Freitag, 4. März 2011

Journal :: 29.02.2011

Auf dem Bett gelegen und an die Decke gestarrt. Die mit Farbe zu oft übermalte Rosette. Der neue Stuck, der nie ganz echt aussieht. Die grünen Vorhänge. Der Spalt zwischen Vorhang und Fenster, hinter dem die Nacht klafft wie ein schwarzes Loch. Da könntest du hineinfallen, sage ich mir, aber zum Fallen ist es viel zu spät. Die Nacht funkelt da draußen ohne mich.

Ein paar Seiten in Nicole Krauss Geschichte der Liebe, das schon ganz gut ist, aber nicht so gut, dass ich es in einem Zug durchlesen würde. Die ganzen Leute kenne ich schon, denke ich und lege mir das Buch mit dem Rücken nach oben auf den Bauch. Die Handlung ist recht simpel so an sich, und handelt von einem Buch, das ein junger Mann am Vorabend des zweiten Weltkriegs in Polen für seine große Liebe verfasst, bevor der Holocaust diese Welt verschlingt. Der junge Mann verliert seine Liebe, seine Heimat, sein Buch und seine Familie und wird schließlich ein alter Mann in New York. Sein Buch hat ein anderer unter seinem eigenen Namen publiziert. Entlang des anderen Strangs der Geschichte sucht ein junges Mädchen in New York, das den Namen der Romanheldin trägt, diese Frau und wickelt die Geschichte so vom hinteren Ende auf.
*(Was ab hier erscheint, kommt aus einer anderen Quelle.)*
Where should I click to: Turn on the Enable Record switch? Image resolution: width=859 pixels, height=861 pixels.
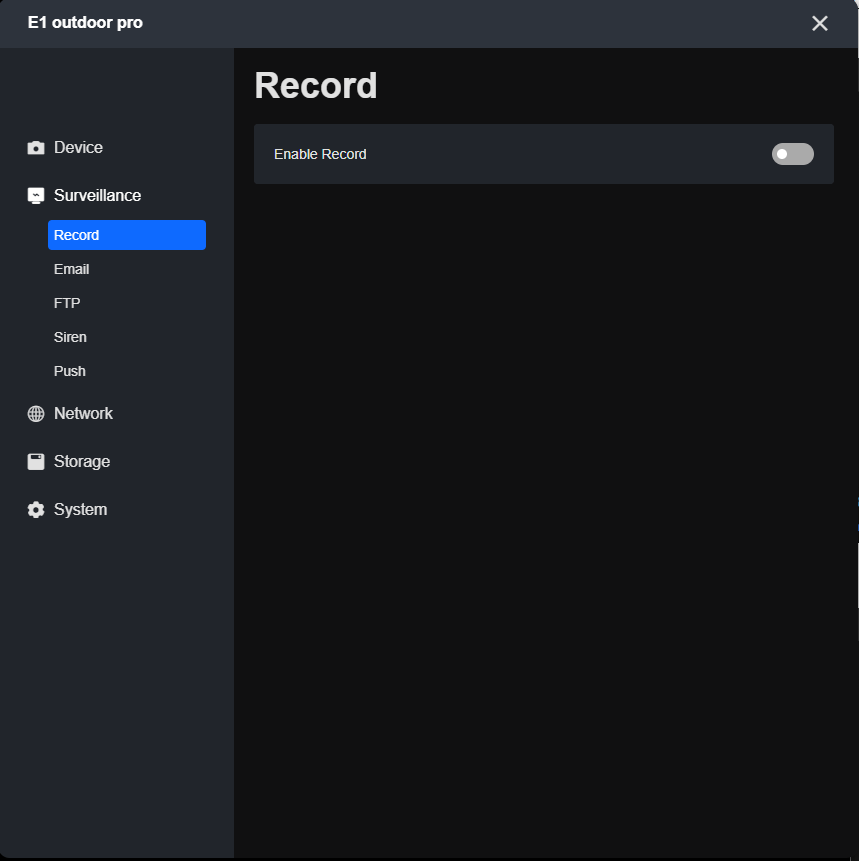click(792, 154)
Krauss erzählt indes nicht linear. Die Geschichte springt von einer Ebene zur anderen, und auch wenn dies gelegentlich gut funktioniert und die einzelnen Strähnen zu einem straffen Zopf verflochten prangen, so wirken die Sprünge bisweilen doch arg artifiziell. Krauss hat Humor, das ist nett, aber manchmal versteigt das Buch sich in die Sphäre von reinem Kitsch. Gerade die Auszüge aus dem Buch, das der junge Mann für die Frau, die dann in New York einen anderen heiratet, schreibt, sind stellenweise schwer die Möwe Jonathan. Bisweilen werde ich entsetzlich müde über dem Buch und schließe die Augen.

Irgendwo in einer Ecke raschelt der Kater. Müde bin ich heute abend, müde bin ich meistens in diesen Tagen, angestrengt und ein wenig reizbar. Die Stadt strengt mich an. Die Kälte. Mein ganzer, etwas dünnflüssiger, etwas allzu vorhersehbarer Alltag langweilt mich, und selbst der Sonnenschein erscheint mir attrappenhaft und nicht ganz echt. Sieht ja nur warm aus. Ist trotzdem kalt.

Irgendwann schlage ich das Buch zu. Morgen werde ich weiterlesen, übermorgen vielleicht, aber so arg interessiert mich gerade nicht, wie es weitergeht. Ein paar der verzerrten Träume Adornos aus den bei Suhrkamp erschienen Traumprotokollen werde ich noch lesen, wie stets mit dem seltsam beklommenen Gefühl, in einen verbotenen Raum eingetreten zu sein, wie es ihn in meinem Dasein inzwischen kaum mehr gibt, in dem die Türen zugewachsen sind, die meine Welt mit den anderen Welten verbindet.

Dienstag, 1. März 2011

Journal :: 28.02.2011

Auf dem Weg vom Büro zum Italiener schaue ich in den Spiegel. Ein bißchen blass siehst du aus, tadele ich mein Spiegelbild für die vielen Stunden in geschlossenen Räumen. Du solltest mehr vor die Tür gehen, rate ich und wuschele mir ein paarmal durchs Haar. Ich habe mehrere Kilo Haar, habe ich das Gefühl, und zwei bis drei Pfund von der Fülle stehen immer in die falsche Richtung ab.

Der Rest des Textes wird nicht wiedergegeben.